Самокритика либерализма, впервые на европейском уровне проявившаяся в его (В. Гумбольдта) концепции государства, осуществлялась, во-первых, в направлении более широкого, соответствующего идеалу "гуманности" понимания свободы — не только как свободы экономической деятельности на основе гарантии частной собственности, но и как защищенности от государственного вмешательства также и всей сферы духовного развития человека (см.: Гумбольдт В. Язык и философия культуры. М., 1985, с. 25, 141). Во-вторых, такая самокритика либерализма была связана с социально-философским обоснованием неприятия политического априоризма в государственном строительстве: не по принципам абстрактного разума должно создаваться любое новое государственное устройство, а с учетом исторически обусловленной идентичности соответствующей нации, складывающейся, как мы теперь сказали бы, в "нацию-государство". Еще до романтиков (в частности, А. Мюллера) и исторической школы права В. Гумбольдт в определенном смысле обнаружил органическое понимание сущности государства и естественных предпосылок его развития, не зависящих от вмешательства человека и его разума, — понимание, несвойственное рационалистам XVIII в.

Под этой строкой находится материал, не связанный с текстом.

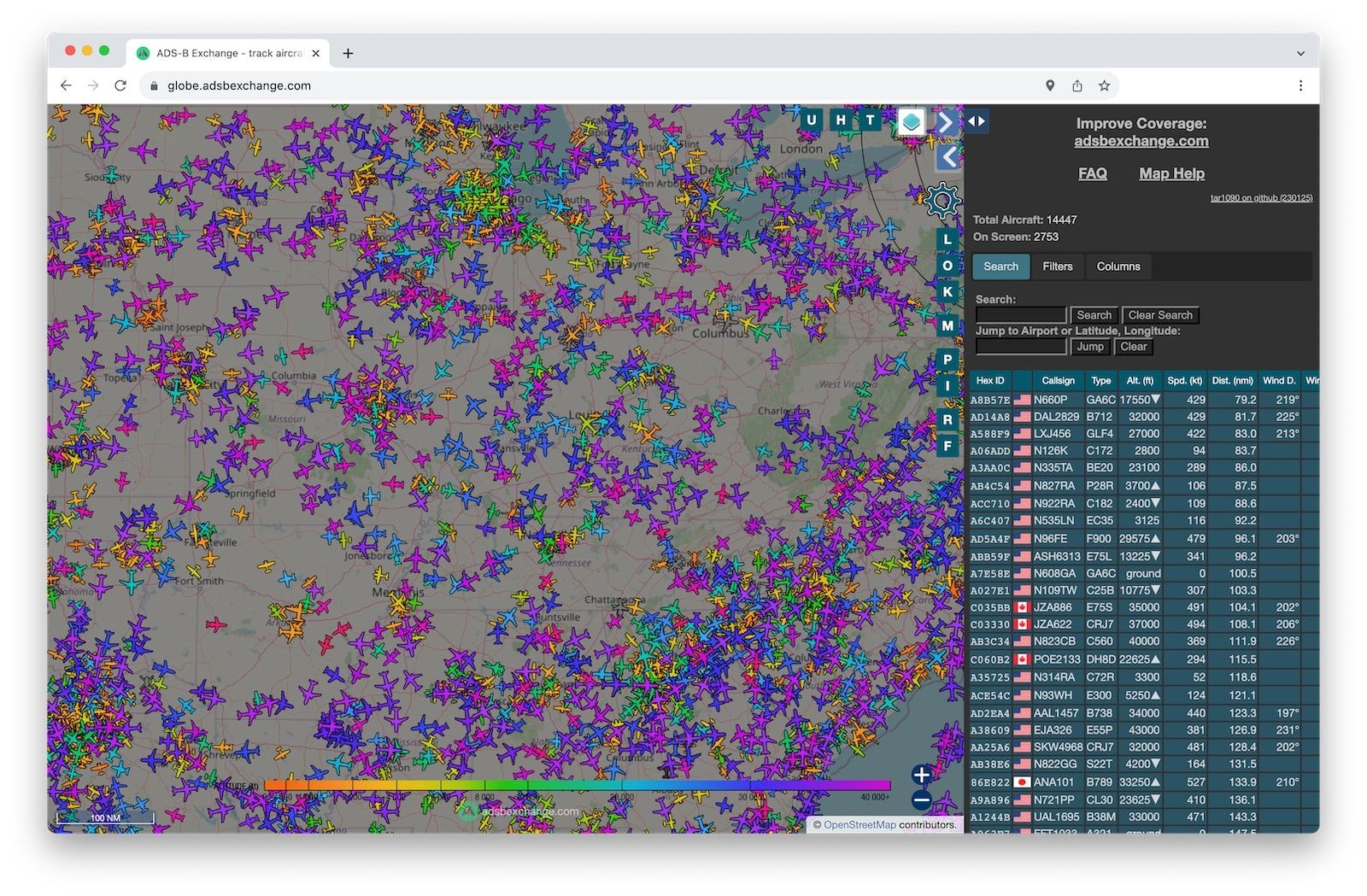
Task: Bookmark the page with the star icon
Action: click(1104, 85)
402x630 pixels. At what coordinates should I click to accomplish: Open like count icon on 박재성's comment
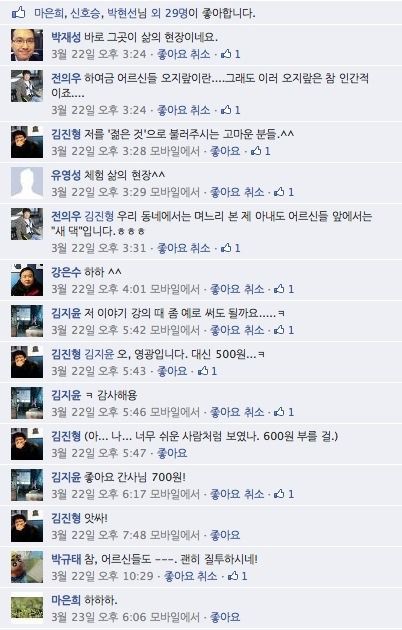231,54
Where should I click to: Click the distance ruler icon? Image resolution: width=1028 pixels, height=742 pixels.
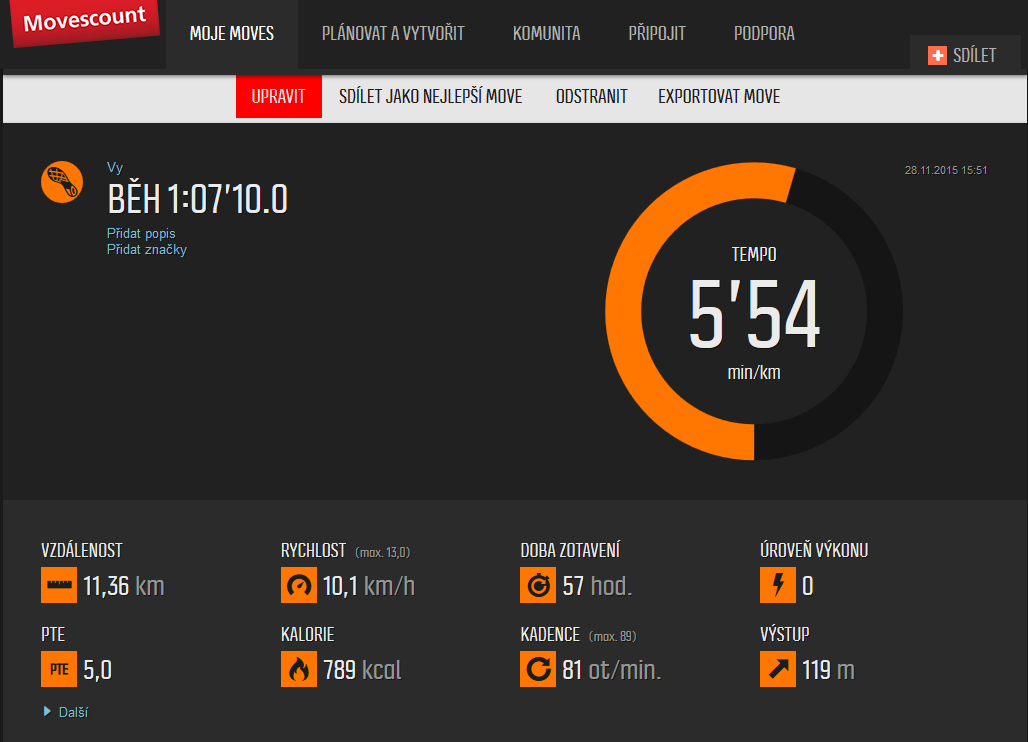[59, 585]
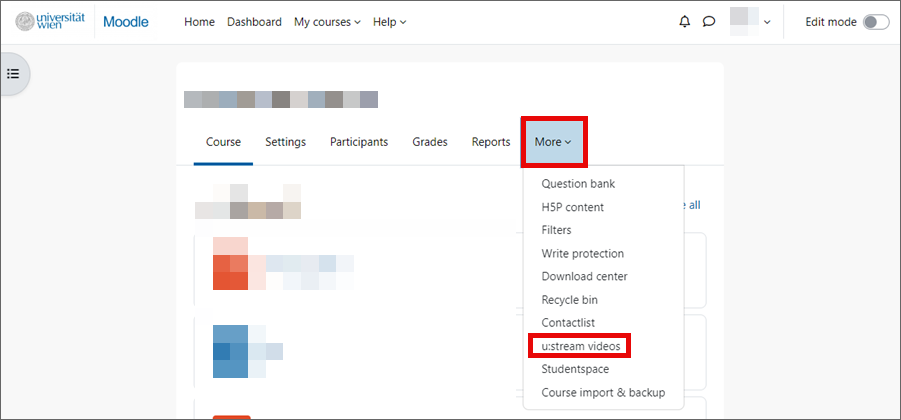Select u:stream videos from More menu

[x=580, y=346]
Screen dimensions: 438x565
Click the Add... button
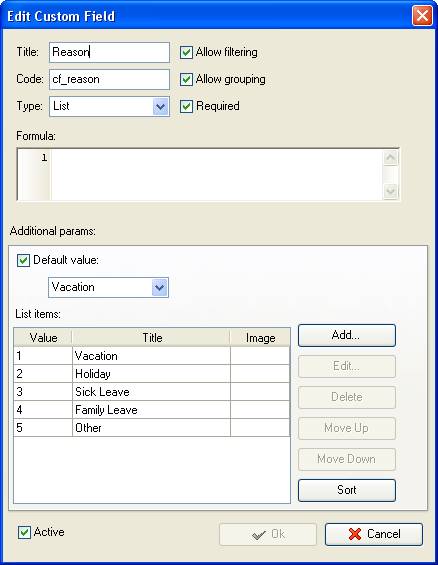point(347,335)
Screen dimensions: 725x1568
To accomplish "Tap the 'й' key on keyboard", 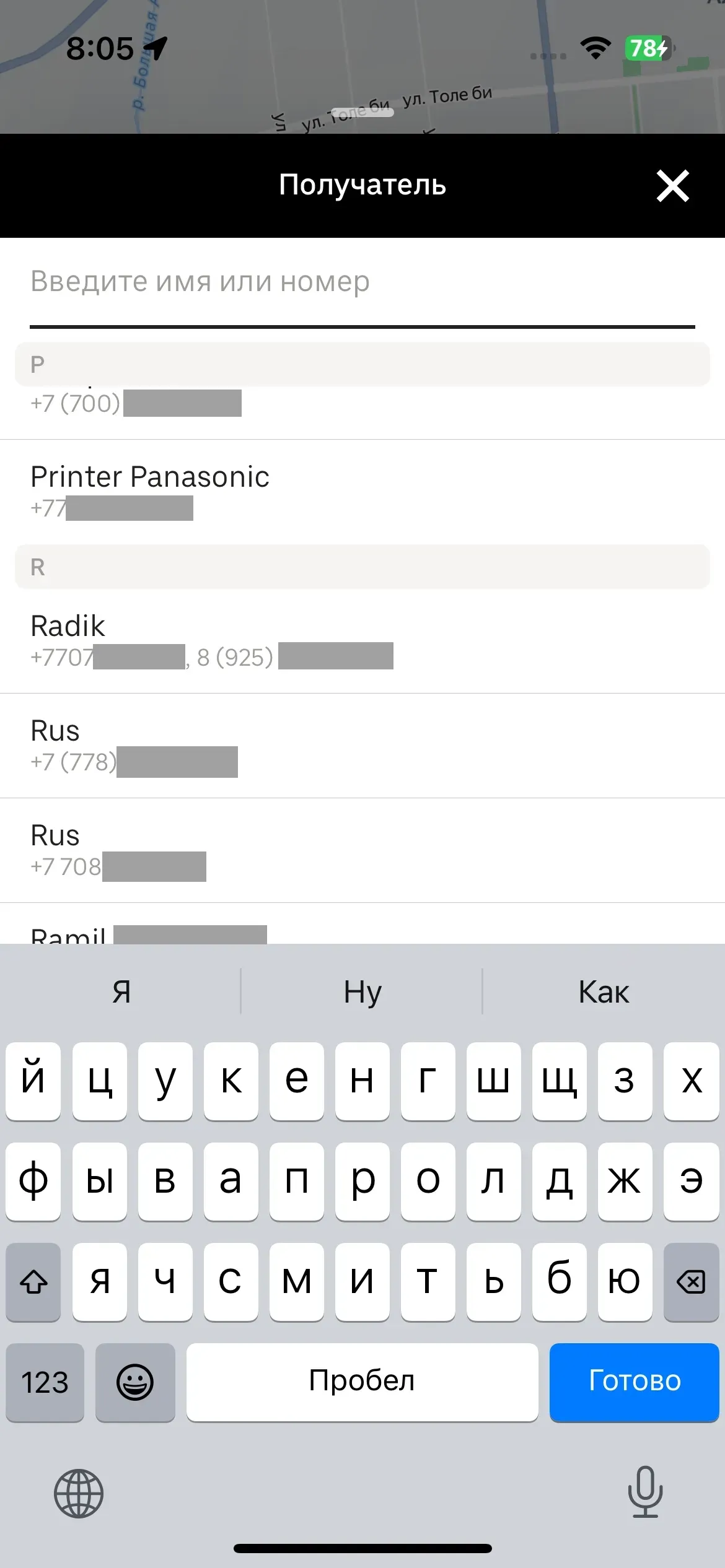I will pos(33,1081).
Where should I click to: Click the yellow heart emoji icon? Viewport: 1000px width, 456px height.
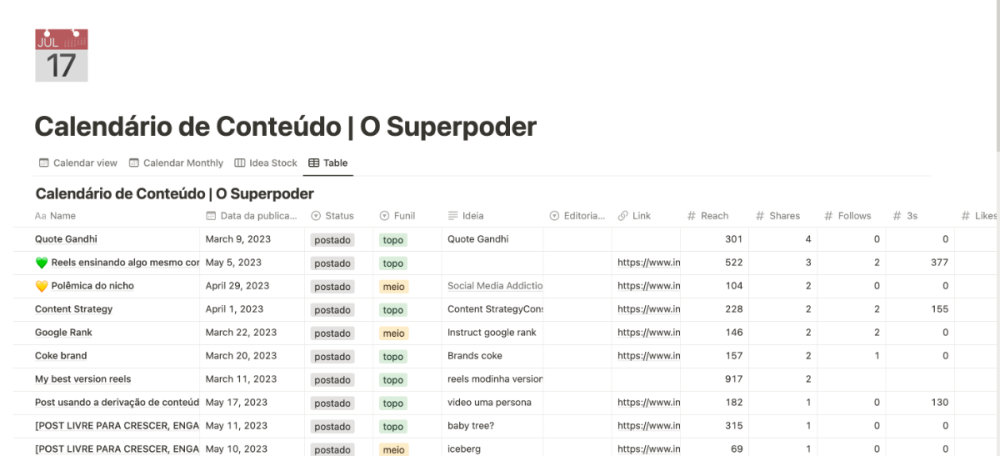[41, 286]
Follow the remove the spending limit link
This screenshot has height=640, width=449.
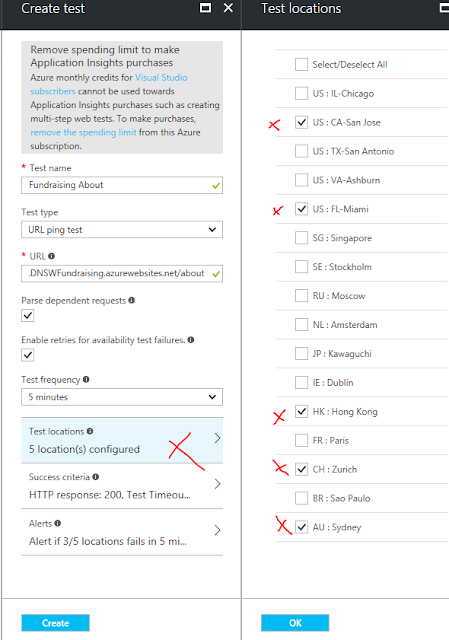[83, 132]
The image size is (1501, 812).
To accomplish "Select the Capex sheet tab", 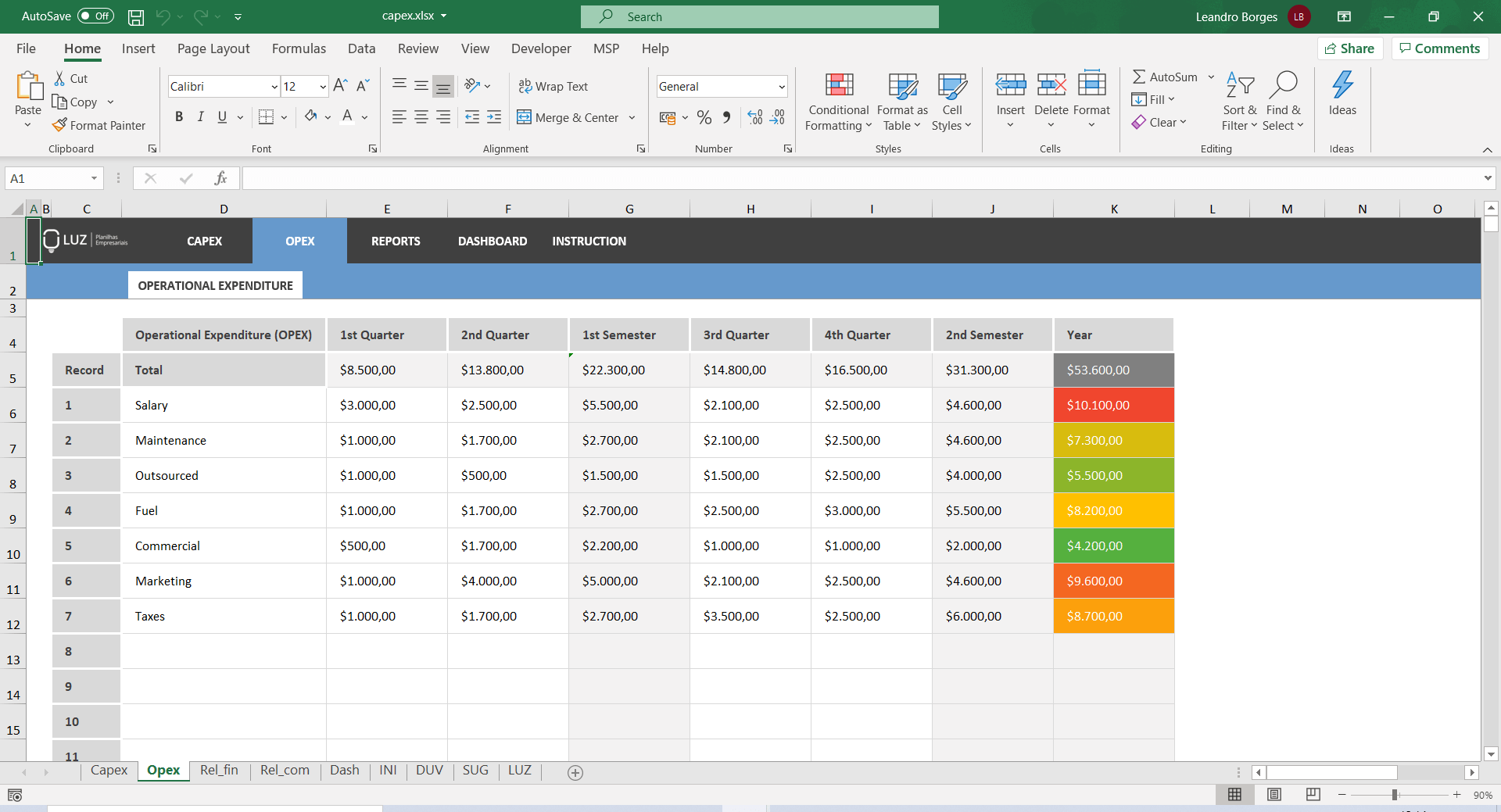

Все это нашло свое отражение в публикуемых нами (впервые на русском языке) двух политических сочинениях В. Гумбольдта (второе публикуется лишь частично, в виде отрывка), отделенных друг от друга 27 годами, наполненными напряженной и разнообразной деятельностью, когда он — политический философ, государственный деятель и дипломат (и выдающийся лингвист) — находился в самой гуще бурных событий европейской политической истории.

Конечно, перед нами два совершенно разных документа. За строками "Письма к другу" (1791) вырисовывается облик молодого ученого-гуманиста, который с глубокой проницательностью критически высказывается о "французских делах", о попытке возведения в революционной Франции совершенно нового здания государства на принципах Разума. А теперь взглянем на второй документ — памятную записку (1819): мы видим уже умудренного огромным опытом прусского государственного чиновника, составляющего сугубо деловой по стилю документ. Вместо философской критики конституционно-государственного строительства в соседней стране мы здесь имеем дело, напротив, с тщательнейшей позитивной разработкой конкретных идей конституционного устройства в собственном отечестве,

И тем не менее оба документа отмечены глубокой общностью. В самом деле, "Письмо к другу" выходит из-под пера все-таки уже сложившегося политического мыслителя, чьи взгляды философски глубоко отрефлектированы. Ну, а памятная записка? Хоть пишет ее обремененный государственными заботами деятель, причем по деловому же поводу (анализ поступивших материалов по конституционному вопросу), однако в документе не чувствуется бюрократической приземленности. Разве что уверенность в собственной правоте стала более трезвой, зрелой — не от сознания ли, что жизнь подтвердила давние, столь значимые прогнозы? В тексте, который состоит преимущественно из "дополнений", посвященных обоснованию собственного проекта, сквозь подобающий жанру стиль энергично пробиваются те же идеи, с которыми мы познакомились в "Письме", только облеченные в плоть практического реформаторства. Словом, все это пишет опытнейший "государственный человек", сохранивший верность и идеалам, и откровениям своей молодости.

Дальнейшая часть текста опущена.